Just like for example if I submit any query on hive it returns a result set object but internally my query will be converted to mapreduce program and will return result set object once it finishes the job. It doesn't write results to a file system unlike other mapreduce programs.
So how can I collect that output or how can I prepare my own object in the reducer or mapper and collect that object in other areas of java program? I don't want that output to be written in files.
Upvotes: 3
Views: 2558
Reputation: 364
As per my understanding of your question is, your are using Hive for mapreduce to process HDFS data and you want to work with Hive output in end, by not saving output to HDFS. You can write the o/p to HDFS or local filesystem by using below commands in HIVE:
The following command outputs the table to local directory INSERT OVERWRITE LOCAL DIRECTORY '' SELECT * FROM table_name;
The following command outputs the table to a HDFS file INSERT OVERWRITE DIRECTORY '/tmp/hdfs_out' SELECT a.* FROM table_name;
Later, if you want to work with this o/p, with the other java MR o/p in HDFS.

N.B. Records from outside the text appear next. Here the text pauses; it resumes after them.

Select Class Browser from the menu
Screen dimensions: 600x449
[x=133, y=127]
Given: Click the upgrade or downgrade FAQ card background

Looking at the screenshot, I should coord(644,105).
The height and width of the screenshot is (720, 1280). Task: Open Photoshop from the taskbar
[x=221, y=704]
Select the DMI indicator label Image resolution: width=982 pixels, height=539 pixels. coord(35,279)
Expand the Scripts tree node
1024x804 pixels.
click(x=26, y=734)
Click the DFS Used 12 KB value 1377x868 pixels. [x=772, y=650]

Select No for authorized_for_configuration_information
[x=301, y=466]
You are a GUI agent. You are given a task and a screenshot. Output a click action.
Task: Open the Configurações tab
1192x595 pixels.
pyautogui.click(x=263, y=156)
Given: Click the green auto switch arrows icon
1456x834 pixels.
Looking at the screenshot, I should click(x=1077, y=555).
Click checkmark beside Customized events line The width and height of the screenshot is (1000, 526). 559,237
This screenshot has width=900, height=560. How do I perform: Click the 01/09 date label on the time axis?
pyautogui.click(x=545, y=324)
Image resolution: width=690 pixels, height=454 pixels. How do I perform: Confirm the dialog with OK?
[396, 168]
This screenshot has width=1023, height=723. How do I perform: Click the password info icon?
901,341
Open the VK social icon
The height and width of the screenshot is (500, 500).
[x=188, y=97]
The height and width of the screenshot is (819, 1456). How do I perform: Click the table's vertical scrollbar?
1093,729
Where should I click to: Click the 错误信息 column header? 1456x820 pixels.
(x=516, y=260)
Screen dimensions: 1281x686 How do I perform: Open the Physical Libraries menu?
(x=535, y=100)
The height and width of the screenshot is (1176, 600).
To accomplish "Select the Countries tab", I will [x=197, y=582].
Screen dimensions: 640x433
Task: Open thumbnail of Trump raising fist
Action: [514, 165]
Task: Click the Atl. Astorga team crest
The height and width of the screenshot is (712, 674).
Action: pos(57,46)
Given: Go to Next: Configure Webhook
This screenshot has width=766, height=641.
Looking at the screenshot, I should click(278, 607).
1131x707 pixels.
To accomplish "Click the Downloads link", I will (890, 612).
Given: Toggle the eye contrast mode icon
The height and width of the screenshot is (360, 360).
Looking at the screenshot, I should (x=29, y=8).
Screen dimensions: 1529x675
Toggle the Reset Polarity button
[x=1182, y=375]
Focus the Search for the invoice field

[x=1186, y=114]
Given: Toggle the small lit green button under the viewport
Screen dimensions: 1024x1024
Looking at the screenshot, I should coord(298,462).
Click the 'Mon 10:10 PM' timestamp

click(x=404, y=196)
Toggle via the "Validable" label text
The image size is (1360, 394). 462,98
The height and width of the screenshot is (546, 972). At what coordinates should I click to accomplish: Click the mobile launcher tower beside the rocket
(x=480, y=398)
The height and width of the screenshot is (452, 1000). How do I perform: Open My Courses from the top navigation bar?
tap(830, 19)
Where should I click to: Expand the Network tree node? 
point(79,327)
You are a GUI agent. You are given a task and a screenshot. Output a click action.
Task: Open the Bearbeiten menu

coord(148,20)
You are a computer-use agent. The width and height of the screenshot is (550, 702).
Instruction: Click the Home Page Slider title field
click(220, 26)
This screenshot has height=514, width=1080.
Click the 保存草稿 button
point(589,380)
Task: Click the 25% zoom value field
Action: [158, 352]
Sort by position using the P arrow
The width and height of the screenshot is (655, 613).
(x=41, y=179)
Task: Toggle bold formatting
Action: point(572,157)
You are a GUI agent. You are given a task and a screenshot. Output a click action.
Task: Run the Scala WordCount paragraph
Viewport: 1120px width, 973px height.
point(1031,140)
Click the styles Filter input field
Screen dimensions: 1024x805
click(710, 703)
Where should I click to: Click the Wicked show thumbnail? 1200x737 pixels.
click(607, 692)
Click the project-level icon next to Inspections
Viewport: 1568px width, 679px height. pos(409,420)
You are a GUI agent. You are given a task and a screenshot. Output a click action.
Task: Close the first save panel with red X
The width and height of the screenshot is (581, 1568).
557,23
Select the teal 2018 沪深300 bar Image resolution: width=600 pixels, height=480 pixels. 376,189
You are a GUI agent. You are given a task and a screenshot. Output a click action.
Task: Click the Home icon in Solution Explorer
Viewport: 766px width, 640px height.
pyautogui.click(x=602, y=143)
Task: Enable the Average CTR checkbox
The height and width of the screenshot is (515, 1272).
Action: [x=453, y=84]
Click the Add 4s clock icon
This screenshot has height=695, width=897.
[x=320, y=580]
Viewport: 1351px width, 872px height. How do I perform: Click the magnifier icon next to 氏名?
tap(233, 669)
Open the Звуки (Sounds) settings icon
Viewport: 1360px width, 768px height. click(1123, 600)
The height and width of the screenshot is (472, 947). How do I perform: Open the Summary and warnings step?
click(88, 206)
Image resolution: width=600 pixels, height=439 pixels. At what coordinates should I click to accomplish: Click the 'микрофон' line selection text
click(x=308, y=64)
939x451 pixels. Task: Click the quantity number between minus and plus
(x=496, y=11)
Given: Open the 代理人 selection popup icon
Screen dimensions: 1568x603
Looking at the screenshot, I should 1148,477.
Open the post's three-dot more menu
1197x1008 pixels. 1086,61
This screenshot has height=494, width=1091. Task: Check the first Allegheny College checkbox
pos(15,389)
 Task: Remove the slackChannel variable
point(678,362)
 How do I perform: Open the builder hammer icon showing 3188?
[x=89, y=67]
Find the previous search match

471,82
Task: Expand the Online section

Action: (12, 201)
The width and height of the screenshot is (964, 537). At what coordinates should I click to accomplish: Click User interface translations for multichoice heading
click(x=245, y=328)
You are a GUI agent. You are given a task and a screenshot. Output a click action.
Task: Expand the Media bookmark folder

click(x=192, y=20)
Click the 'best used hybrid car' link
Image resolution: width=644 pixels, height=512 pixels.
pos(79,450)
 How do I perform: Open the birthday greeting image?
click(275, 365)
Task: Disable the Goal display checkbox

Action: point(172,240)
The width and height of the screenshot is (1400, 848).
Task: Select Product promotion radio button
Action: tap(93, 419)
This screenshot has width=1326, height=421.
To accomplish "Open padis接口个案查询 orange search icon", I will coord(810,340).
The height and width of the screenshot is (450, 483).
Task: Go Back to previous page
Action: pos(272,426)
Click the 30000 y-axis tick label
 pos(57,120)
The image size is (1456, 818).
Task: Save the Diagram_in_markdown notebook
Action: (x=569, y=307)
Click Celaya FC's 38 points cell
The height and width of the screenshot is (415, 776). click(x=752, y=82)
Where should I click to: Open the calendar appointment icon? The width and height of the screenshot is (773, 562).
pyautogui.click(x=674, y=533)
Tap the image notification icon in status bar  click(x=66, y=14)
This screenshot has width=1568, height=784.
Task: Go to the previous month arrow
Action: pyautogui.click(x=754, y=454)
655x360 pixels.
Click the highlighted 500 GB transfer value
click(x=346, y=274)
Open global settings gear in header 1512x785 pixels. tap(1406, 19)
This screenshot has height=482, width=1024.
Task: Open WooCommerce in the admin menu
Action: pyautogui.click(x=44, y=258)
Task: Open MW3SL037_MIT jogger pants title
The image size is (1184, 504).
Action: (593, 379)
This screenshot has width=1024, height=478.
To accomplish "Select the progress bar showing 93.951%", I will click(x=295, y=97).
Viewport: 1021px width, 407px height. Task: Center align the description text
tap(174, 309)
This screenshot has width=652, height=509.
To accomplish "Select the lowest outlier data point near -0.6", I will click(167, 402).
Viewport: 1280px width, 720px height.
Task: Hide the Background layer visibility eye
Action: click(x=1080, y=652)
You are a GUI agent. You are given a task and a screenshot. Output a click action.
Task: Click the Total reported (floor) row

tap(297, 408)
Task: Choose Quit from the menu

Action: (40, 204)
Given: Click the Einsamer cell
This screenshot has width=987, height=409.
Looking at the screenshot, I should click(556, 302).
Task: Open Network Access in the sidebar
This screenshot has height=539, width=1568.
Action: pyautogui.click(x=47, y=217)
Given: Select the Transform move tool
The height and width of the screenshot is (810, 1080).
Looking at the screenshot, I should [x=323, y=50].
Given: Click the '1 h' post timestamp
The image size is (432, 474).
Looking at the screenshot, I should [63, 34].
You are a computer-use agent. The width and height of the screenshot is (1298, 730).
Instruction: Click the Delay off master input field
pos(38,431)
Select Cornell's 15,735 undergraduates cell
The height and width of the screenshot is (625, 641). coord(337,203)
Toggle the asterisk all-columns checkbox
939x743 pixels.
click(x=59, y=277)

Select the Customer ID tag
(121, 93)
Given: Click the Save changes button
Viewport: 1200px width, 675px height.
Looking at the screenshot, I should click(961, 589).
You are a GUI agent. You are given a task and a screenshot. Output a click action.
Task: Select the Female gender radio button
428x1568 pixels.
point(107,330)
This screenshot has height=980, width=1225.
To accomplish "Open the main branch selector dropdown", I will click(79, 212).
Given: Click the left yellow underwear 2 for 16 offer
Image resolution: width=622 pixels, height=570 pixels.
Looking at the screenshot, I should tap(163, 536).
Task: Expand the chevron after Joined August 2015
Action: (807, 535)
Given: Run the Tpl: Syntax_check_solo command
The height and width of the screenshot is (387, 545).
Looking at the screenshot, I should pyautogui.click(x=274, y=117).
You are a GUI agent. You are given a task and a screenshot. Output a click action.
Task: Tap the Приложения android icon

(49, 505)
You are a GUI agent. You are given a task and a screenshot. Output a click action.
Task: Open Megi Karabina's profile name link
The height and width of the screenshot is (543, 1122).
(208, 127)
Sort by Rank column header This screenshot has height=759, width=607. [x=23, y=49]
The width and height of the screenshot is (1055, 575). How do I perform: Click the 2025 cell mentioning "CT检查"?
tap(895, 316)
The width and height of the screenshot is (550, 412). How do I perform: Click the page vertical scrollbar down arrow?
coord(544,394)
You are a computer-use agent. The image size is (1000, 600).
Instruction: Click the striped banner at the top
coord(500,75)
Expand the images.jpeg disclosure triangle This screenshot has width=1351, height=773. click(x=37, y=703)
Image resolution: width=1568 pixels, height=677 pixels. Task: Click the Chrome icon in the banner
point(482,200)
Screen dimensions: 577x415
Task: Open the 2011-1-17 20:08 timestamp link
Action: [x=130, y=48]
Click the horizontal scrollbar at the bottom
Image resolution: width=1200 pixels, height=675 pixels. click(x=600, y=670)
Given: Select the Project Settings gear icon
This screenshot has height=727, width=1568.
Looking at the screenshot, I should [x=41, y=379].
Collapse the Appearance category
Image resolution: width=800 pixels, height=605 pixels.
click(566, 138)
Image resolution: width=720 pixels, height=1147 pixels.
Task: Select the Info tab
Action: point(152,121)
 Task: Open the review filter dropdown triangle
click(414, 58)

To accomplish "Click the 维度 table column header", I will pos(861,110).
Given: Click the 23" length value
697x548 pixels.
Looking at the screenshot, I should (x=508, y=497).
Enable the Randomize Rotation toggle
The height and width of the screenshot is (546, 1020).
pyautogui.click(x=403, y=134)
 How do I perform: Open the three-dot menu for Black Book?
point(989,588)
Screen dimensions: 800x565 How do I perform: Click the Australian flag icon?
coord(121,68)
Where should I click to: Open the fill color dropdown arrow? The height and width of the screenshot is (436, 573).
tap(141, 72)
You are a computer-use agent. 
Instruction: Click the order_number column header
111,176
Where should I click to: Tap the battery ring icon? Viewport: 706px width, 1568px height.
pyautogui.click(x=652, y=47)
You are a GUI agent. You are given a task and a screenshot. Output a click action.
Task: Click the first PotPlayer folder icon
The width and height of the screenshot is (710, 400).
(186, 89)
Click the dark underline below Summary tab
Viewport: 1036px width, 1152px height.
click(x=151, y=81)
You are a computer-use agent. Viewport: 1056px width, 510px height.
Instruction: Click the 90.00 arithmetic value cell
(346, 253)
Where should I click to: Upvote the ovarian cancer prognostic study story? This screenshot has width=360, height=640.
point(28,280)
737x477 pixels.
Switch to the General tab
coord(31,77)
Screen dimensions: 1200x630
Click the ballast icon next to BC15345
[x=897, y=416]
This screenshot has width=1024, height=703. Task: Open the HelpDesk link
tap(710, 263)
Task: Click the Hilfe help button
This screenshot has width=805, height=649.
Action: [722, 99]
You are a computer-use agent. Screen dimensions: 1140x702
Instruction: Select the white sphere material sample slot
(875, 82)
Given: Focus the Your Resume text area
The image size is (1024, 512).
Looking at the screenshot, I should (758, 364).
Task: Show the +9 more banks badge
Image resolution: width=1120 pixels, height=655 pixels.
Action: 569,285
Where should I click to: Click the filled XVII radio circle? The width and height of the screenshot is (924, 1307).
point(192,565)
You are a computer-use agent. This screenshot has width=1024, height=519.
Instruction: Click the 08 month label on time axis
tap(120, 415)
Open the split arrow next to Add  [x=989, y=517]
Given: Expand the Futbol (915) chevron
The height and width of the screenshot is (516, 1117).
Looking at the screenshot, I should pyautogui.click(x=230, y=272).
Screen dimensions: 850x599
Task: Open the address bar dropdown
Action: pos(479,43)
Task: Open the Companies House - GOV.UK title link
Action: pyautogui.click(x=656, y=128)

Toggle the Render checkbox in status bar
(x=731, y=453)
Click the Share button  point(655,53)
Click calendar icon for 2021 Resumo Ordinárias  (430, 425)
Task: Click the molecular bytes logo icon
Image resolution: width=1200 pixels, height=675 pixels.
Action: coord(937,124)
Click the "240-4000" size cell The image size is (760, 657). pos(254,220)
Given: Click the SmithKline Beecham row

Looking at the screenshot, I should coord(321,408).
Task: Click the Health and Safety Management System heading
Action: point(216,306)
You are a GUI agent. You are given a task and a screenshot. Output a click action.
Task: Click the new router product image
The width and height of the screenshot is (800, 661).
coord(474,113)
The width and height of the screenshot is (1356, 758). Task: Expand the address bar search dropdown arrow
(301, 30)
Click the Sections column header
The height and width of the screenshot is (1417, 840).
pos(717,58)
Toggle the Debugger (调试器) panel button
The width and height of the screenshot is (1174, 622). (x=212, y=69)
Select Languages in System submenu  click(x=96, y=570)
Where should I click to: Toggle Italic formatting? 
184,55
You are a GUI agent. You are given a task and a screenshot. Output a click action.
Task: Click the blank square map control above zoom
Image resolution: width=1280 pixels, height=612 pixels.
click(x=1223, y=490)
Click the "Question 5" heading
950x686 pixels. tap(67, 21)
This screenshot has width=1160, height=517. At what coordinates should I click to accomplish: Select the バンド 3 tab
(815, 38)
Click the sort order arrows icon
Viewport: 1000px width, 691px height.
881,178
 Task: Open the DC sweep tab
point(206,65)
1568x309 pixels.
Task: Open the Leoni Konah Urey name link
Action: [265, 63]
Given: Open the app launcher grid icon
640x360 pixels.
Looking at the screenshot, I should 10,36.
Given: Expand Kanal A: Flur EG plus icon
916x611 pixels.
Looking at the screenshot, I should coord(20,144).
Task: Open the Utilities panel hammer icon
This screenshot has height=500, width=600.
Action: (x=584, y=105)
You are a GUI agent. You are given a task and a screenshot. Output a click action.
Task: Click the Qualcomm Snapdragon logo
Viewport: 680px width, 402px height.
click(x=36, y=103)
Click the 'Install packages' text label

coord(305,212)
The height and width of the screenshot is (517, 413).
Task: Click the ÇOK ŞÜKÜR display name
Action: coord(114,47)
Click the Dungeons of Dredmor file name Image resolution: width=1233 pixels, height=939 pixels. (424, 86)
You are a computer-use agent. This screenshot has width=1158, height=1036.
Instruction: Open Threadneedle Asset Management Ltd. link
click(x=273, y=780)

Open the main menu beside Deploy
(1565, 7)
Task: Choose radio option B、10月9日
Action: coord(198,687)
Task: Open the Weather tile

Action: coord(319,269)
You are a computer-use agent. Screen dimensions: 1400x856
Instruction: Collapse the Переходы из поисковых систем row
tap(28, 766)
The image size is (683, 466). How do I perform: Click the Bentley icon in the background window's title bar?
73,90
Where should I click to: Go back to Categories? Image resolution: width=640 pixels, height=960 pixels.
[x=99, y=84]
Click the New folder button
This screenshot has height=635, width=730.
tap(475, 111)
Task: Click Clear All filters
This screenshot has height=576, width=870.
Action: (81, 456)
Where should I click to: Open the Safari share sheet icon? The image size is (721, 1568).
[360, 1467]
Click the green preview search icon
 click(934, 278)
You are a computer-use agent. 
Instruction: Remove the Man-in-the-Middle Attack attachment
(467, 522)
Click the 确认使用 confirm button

For achieving this you need to write your Hive output, to HDFS before and go with below solutions to work with two different o/p's.
Solution1: Use Map side or Reduce side joins in JAVA language.
[OR]
Soultion2: Side by side technique using Jobconfig object or Hadoop Distributed Cache.
Upvotes: 0
Reputation: 6119
MapReduce tasks take a file either from HDFS or HBase generally.
First take the absolute path of the directory inside HDFS filesystem
Now in your map-reduce task's main method or batch, use setOutputFormat() of Job class to set the output format
Sample for text output is
Configuration conf = new Configuration();
Job job = new Job(conf, "app");
job.setJarByClass(Application.class); // batch/main method's class name
job.setMapperClass(Mapper.class);
job.setReducerClass(Reducer.class);
job.setOutputKeyClass(Text.class);
job.setOutputValueClass(Text.class);
job.setMapOutputKeyClass(Text.class);
job.setMapOutputValueClass(Text.class);
job.setInputFormatClass(TextInputFormat.class);
job.setOutputFormatClass(TextOutputFormat.class);
FileInputFormat.addInputPath(job, new Path(args[0]));
FileOutputFormat.setOutputPath(job, new Path(args[1]));
Now while running the hadoop task the 2nd parameter is the output path which is the path of subdirectory of HDFS.
Now since file is in HDFS we cant access it using normal unix command, first convert the file from HDFS to ext3/4 file format then read it using nano/vi
dfs -cat {path_to_outfile_inHDFS}
Upvotes: 0
Reputation: 176
MapReduce jobs tend to consume/produce large amounts of data. They also tend to be stand alone applications and not part of some larger workflow. Both of these statements don't appear to hold true in this case. You can set the output format to NullOutputFormat to prevent any files from being created. Then, you can add the results to your job conf as a String and that will make them available to anything that can read the conf.
Upvotes: 0
Reputation: 12443
There are many ways to handle the output of the Hadoop M-R Framework. The Primary interface for a user to describe a M-R job is the JobConf Class You will find
getOutputFormat()
and
setOutputFormat()
method(s) where you would/could describe different result collection such as DB (HBase) storage. The thing to remember is that M-R jobs process large volumes of data which would be cumbersome to manage in Java memory as Objects unless you had a well developed distributed Object architecture.
Alternativley you could provide your actual requirement.
Hope this helps, Pat
Upvotes: 2